PowerShell Script workaround for SeriousSAM and HiveNightmare Vulnerability
There are many who are looking at ways to automate the process to apply the currently recommended remediation using a script. With Windows, PowerShell is the obvious choice here as it is easy to use and works well on the client operating systems affected – Windows 10. In this quick post, let’s take a look at a PowerShell script workaround for SeriousSAM and HiveNightmare vulnerability.
Importance to get your machines patched
This is an extremely bad vulnerability that provides the means for an attacker to get access to sensitive data, install programs, and create high-level user accounts. Until Microsoft releases an official patch for the vulnerability, the workaround needs to be applied.
You can find the official CVE information from Microsoft here:
PowerShell Script fix for SeriousSAM and HiveNightmare Vulnerability
The SeriousSAM and HiveNightmare vulnerability remediation include a combination of changing permissions on a folder in the system directory and also deleting Volume Shadow Copies (VSS). The script checks the permissions on the folder for the BUILTIN\Users inherited permissions.

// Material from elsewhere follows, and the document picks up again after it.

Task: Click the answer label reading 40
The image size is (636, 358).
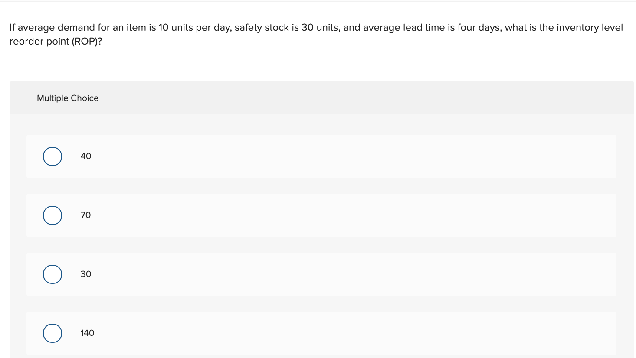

If the permissions that make the Windows 10 machine vulnerable are present, it prompts to apply the remediation.
The script will create a temporary file where the output from the Get-ACL command is stored. It will then be deleted as the script is run. Also, there will be a log file created in the directory where you run the script. It will contain the output from the permissions change operation and the vssadmin delete command. Below is the script in full.
You can download or clone the script from my repo here:
#PowerShell script to check for the SeriousSAM/HiveNightmare vulnerability and remediate
#Use at your own risk!
#Author: Brandon Lee - Virtualizationhowto.com
$placeholder = "check.txt"
$log = "SeriousSAM.log"
try {
Write-Host "Checking for SeriousSAM and HiveNightmare vulnerability" -ForegroundColor Yellow
Get-Acl $env:windir\system32\config\SAM | fl | out-file $placeholder
$check = Get-Content $placeholder | Where-Object { $_.Contains("BUILTIN\Users") }
if ($check -ne $null) {
try {
Write-Warning "Your Machine is Vulnerable to the SeriousSAM and HiveNightmare vulnerability - Apply permissions changes and delete VSS copies?" -WarningAction Inquire
icacls c:\windows\system32\config\*.* /inheritance:e > $log
vssadmin delete shadows /All /Quiet >> $log
Remove-Item $placeholder
Write-Host "Your computer is now remediated" -ForegroundColor Green
}
catch {
Write-Host "You chose not to remediate your host" -ForegroundColor Red
}
}
else {
Remove-Item $placeholder
Write-Host "Your Machine is not vulnerable to the SeriousSAM or HiveNightmare" -ForegroundColor Green
}
}
catch {
Write-Host "Error running the script" -ForegroundColor Red
}
Wrapping Up
Hopefully, this PowerShell Script workaround for SeriousSAM and HiveNightmare vulnerability will help to provide an automated workaround for implementing the currently recommended remediations for the vulnerability. I will keep the post updated and code if there are additional items found to be affected.